SEITENAUSZUG -
==========

# Herzlichen Glückwunsch an edison und Boernie25



## marlob (14 Januar 2008)

Herzlichen Glückwunsch zum Geburtstag euch beiden.
:sm20:

Obwohl ich letzteren hier noch nie gesehen habe


----------



## gingele (14 Januar 2008)

Da kann ich mich nur anschließen.

HAPPY BIRTHDAY


----------



## Ralle (14 Januar 2008)

Yep, besonders an Thomas Alva, meine Glückwünsche .


----------



## Rainer Hönle (14 Januar 2008)

Auch von mir herzlichen Glückwunsch zum Geburtstag an beide.


----------



## vierlagig (14 Januar 2008)

glückwünsche an den ex-trabant-besitzer! ... an boernie natürlich auch


----------



## Larry Laffer (14 Januar 2008)

Hallo Edison,
noch ein Steinbock ...

:sm20:
Selbstverständlich auch von mir die besten Wünsche zum Geburtstag !


----------



## dtsclipper (14 Januar 2008)

Unn net zu vergesse:
Alles guhde aus de Palz!

PROSIT! dtsclipper


----------



## HDD (14 Januar 2008)

Auch von mir alles gute!

Und möge der grosse Manitu der Hausautomation mit Dir sein!

HDD


----------



## godi (14 Januar 2008)

Von mir natürlich auch alles gute zum Geburtstag!

:sm19::sm24:




HDD schrieb:


> Ich Arbeite wie ein Pferd und werde bezahlt wie ein Pony!


Und aussehen tust du wie eine betrunkene Henne!


----------



## lorenz2512 (14 Januar 2008)

hallo,
auch von mir alles gute.


----------



## mst (14 Januar 2008)

Hallo,
von mir ebenfalls beste Wünsche
:sm24:


----------



## Steve81 (14 Januar 2008)

Von mir auch alles Gute!:sm20:


----------



## Kai (14 Januar 2008)

Auch von mir alles Gute zum Geburtstag.

:sm20: 

Gruß Kai


----------



## Perfektionist (14 Januar 2008)

Herzlichen Glückwunsch  
 und schön feiern !!!!!!!!


----------



## Unimog-HeizeR (14 Januar 2008)

Hallo zusammen!

Auch meinerseits alles gute zum Burzldag!

Gruß
Timo
P.S.:Und trinkt immer nur soviel, wie mit gewalt reingeht!


----------



## jabba (14 Januar 2008)

Perfektionist schrieb:


> Herzlichen Glückwunsch
> und schön feiern !!!!!!!!


 

Dem kann ich mich nur anschliessen,


Herzlichen Glückwunsch !


----------



## rs-plc-aa (14 Januar 2008)

Perfektionist schrieb:


> Herzlichen Glückwunsch
> und schön feiern !!!!!!!!


 
... noch ein "Abschreiber"

*DuckUndWeg*


----------



## zotos (14 Januar 2008)

Ich wünsche Euch auch alles gute zum Geburtstag.

@Edison: Ich hoffe Du hast Dir selbst auch was feines zum Homeautomation Projekt geschenkt ;o)


----------



## gravieren (14 Januar 2008)

*Hallo edison und Boernie25* 

Alles Gute euch beiden.
Macht so weiter.


:sw7: :sw16: :sm20: :sm19:


----------



## MSB (14 Januar 2008)

Auch von mir alles Gute zum Geburtstag euch beiden, besonders natürlich Edison.
:sm24:  :sm5:


----------



## dalbi (14 Januar 2008)

Auch von mir alles Gute euch beiden.

MfG
Daniel


----------



## Gerhard Bäurle (15 Januar 2008)

... leicht verspätet auch von mir die besten Wünsche für Euch.


----------

==========

[Auszüge aus einem Datensatz]
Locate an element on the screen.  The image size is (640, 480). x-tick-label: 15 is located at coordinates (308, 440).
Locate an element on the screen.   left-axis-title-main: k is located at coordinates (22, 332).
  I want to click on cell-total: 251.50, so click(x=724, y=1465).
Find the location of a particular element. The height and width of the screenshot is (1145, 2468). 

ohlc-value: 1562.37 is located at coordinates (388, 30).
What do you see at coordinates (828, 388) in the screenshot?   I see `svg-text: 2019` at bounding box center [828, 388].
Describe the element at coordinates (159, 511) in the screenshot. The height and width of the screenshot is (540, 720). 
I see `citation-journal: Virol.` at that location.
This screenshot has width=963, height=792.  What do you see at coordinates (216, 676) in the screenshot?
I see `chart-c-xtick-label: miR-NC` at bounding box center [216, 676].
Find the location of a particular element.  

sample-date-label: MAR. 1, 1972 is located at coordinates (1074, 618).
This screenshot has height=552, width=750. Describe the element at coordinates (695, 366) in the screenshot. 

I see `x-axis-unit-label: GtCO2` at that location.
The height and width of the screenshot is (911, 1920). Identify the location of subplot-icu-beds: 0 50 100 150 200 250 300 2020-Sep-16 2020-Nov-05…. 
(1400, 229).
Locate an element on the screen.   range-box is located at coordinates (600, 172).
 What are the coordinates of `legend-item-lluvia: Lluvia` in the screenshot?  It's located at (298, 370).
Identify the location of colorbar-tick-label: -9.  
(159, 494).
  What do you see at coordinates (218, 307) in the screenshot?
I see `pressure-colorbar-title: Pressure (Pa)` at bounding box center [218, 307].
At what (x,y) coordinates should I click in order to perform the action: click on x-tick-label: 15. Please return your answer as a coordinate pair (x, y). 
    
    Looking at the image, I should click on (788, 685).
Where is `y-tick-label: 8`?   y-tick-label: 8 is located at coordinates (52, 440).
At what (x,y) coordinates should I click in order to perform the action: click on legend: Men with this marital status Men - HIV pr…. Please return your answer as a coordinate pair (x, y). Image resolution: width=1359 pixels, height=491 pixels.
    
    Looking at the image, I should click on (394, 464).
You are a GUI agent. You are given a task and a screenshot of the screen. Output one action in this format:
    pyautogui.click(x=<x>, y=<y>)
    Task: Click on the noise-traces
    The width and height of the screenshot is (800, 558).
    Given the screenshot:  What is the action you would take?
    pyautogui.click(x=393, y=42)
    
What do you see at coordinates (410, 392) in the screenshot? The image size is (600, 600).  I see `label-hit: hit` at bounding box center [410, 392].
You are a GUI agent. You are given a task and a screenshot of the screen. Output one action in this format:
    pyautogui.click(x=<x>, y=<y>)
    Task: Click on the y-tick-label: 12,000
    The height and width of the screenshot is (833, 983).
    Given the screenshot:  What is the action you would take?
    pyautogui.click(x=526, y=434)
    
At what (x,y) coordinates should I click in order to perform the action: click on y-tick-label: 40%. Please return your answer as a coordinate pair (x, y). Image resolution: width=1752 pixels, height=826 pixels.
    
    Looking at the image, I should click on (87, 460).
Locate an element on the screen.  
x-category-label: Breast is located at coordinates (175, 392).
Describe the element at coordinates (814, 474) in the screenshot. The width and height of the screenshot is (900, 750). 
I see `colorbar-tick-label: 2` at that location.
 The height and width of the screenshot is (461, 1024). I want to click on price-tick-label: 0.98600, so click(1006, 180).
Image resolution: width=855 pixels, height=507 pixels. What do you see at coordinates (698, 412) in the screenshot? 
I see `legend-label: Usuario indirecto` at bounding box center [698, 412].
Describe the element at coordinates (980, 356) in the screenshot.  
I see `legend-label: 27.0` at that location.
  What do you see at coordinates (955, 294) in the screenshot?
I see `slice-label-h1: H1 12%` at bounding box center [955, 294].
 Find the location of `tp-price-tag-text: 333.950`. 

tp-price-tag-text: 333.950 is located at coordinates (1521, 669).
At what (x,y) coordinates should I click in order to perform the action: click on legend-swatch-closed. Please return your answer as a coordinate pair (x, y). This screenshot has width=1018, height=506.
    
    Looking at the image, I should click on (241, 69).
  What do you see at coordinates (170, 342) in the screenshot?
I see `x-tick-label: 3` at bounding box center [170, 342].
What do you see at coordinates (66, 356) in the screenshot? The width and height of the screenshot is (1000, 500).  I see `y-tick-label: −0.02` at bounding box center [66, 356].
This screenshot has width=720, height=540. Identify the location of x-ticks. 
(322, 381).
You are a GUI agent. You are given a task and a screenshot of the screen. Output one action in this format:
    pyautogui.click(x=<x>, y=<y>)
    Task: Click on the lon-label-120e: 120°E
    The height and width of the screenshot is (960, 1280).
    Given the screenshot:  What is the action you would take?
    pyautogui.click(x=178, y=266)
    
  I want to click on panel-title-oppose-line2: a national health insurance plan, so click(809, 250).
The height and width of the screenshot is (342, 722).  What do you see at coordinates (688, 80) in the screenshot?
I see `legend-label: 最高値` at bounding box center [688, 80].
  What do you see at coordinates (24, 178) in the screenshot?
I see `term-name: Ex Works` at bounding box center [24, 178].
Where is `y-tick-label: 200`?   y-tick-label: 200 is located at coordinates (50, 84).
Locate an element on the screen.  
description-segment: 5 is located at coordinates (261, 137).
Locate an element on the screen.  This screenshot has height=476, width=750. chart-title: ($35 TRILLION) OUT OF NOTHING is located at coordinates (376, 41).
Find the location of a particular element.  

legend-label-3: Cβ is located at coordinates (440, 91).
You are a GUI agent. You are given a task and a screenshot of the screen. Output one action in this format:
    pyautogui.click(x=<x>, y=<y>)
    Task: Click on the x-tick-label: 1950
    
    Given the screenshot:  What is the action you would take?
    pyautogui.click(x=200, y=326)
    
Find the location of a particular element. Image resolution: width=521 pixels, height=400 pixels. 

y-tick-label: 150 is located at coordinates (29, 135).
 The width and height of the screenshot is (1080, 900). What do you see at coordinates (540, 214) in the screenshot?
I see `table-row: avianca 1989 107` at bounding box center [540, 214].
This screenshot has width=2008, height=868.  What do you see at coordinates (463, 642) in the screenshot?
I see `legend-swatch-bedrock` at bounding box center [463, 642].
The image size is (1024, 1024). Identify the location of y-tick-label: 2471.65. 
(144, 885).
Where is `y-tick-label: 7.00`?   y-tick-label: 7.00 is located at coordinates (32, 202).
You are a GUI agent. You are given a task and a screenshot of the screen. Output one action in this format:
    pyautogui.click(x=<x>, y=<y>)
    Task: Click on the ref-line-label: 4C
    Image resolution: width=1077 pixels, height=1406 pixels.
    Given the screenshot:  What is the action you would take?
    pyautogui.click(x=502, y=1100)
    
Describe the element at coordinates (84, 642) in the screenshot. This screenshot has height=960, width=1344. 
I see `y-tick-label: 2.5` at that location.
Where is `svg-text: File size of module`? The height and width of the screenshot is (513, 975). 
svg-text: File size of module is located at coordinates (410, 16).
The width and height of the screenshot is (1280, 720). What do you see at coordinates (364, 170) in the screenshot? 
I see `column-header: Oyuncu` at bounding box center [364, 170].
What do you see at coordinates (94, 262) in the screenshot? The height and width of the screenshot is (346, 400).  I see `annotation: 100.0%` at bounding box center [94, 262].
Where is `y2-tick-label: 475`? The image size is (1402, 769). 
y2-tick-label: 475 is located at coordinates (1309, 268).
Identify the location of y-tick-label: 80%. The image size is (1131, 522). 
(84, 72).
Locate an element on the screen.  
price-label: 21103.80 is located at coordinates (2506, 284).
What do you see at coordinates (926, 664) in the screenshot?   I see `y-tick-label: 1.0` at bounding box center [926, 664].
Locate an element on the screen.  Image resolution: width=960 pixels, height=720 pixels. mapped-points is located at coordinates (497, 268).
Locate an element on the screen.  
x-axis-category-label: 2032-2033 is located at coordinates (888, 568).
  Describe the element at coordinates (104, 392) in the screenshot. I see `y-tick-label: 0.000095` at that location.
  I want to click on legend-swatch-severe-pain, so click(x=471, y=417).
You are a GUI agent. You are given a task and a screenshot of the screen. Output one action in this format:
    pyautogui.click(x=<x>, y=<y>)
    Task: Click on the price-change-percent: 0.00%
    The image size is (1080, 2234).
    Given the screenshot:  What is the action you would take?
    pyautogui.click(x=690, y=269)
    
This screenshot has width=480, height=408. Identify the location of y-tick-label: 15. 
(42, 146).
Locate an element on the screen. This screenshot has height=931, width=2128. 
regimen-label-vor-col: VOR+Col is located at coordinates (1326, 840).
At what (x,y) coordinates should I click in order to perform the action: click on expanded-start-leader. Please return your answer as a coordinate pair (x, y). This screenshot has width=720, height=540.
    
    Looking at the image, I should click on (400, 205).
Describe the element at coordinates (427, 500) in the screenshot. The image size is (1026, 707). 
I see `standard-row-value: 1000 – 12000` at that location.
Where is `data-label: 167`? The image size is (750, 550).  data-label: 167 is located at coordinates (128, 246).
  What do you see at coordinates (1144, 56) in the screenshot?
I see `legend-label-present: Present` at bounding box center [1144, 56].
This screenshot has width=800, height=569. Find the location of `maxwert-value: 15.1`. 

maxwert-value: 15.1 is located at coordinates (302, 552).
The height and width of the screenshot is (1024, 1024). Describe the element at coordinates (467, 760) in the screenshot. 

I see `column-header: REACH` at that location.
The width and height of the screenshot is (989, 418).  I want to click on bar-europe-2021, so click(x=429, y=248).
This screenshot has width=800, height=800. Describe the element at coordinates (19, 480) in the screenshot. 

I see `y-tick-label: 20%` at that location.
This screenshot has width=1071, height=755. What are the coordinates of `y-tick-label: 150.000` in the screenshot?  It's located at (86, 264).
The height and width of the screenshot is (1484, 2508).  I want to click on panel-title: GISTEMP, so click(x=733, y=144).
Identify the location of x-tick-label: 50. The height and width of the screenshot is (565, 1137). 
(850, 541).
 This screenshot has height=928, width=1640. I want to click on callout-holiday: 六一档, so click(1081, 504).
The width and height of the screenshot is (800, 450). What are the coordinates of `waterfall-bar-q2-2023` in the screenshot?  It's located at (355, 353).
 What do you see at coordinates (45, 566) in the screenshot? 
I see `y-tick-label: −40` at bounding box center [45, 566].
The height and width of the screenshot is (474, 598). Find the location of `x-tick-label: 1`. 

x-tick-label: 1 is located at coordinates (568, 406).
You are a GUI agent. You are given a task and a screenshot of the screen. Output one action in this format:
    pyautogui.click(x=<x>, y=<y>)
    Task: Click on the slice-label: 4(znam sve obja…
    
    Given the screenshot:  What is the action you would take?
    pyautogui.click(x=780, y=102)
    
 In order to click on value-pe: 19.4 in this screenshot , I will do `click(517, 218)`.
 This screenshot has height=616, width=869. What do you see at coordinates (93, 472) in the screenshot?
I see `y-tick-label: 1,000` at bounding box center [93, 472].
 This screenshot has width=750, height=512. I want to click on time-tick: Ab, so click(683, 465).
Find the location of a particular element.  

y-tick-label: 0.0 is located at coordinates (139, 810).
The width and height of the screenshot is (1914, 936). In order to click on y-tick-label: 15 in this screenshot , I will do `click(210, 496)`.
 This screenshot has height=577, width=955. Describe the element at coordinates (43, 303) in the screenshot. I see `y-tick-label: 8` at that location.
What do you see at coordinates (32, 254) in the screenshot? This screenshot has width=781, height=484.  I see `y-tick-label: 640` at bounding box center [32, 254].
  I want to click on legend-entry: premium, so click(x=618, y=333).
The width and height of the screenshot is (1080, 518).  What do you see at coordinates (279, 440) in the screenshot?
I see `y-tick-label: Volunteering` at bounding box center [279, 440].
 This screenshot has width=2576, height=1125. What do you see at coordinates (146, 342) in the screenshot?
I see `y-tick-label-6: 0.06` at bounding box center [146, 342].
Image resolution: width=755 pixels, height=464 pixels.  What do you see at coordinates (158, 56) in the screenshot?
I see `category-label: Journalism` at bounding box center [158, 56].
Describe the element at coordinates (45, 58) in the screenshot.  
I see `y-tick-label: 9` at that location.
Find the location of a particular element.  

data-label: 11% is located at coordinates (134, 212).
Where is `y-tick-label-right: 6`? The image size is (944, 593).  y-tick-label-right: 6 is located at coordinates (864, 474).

==========

AUFGABENSTELLUNG -
Welche Nutzer zitieren im Seitenauszug einen anderen Beitrag mit „… schrieb:“? Gib zu jedem an, wen er zitiert. Halte dich nur an den Seitenauszug.

ANTWORT -
- godi zitiert HDD.
- jabba zitiert Perfektionist.
- rs-plc-aa zitiert Perfektionist.